Qu’est ce qu’éduquer au développement durable lorsqu’on se déplace en car ou en avion ? qu’on se nourrit avec l’agro-industrie ? qu’on pratique les sports mécaniques ? ou que les bâtiments sont chauffés au fuel ?
Qu’est ce qu’éduquer à la démocratie, aux mixités lorsque les enfants n’ont aucun moyen de décider de ce qui les concernent ? que le prix ou l’activité produit de la séparation pauvres/riches ou garçons/filles ?
Qu’est ce que faire vivre de la laïcité lorsqu’il s’agit d’interdire toute expression de la religieux, tout débat ou pratique ?
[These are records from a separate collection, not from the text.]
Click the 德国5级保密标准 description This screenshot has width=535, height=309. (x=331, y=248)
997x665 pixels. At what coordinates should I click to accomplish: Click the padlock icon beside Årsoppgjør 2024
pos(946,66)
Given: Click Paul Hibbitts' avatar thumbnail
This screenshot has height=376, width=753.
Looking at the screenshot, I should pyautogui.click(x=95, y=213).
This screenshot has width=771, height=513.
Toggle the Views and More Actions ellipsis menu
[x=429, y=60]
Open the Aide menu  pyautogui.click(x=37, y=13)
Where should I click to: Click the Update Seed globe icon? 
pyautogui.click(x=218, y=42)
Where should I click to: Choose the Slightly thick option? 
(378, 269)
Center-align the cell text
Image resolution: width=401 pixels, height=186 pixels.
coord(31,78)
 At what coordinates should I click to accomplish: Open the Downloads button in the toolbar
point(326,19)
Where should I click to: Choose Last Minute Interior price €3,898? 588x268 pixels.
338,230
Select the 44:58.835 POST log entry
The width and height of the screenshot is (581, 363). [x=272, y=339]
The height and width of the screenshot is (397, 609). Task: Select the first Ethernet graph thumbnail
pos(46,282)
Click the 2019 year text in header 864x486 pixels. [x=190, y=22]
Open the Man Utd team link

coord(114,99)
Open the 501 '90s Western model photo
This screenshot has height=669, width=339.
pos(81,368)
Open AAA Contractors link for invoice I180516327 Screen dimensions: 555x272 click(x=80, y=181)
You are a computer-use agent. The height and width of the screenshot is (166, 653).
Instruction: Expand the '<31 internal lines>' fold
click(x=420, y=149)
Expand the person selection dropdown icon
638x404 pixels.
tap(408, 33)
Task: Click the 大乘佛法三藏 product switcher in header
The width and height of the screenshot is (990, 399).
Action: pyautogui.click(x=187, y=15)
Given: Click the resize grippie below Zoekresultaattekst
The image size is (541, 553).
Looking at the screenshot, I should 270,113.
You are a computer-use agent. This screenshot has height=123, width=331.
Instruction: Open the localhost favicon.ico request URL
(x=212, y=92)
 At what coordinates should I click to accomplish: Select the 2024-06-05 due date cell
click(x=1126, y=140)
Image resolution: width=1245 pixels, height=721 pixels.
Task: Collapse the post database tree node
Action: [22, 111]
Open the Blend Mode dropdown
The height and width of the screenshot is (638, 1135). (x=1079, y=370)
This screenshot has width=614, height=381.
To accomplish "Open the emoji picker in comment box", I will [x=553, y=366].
Et enfin, pourquoi déplacer les enfants pour leur faire vivre cela ? Qu’est-ce que la colo apporte que le centre de loisirs, l’école ou le club de sport ne crée pas ? Hormis la rupture avec le milieu familial, rien n’est différent et surtout le modèle pédagogique est le même. L’absence de famille crée une incertitude chez l’enfant qui permet aux adultes encadrants d’imposer des règles et des cadres sans aucune discussion possible.
Quelle finalité pour des colos qui déplacent ?
Pour redonner du sens aux colos et les sortir de la dérive touristique justifiée par des pseudo-objectifs éducatifs, nous devons réfléchir à ce qui ne peut se faire en proximité et qui peut justifier que les enfants se déplacent.
Notre société fragmentée et séparée ne permet plus de construire des mixités, construire de la rencontre entre des enfants n’habitant pas dans les mêmes territoires (re)devient un enjeu majeur : permettre les rencontres entre urbains et ruraux, entre habitants d’une banlieue et d’un centre métropole, entre des enfants et des adolescents, entre enfants de l’aide sociale à l’enfance et enfants favorisés, etc…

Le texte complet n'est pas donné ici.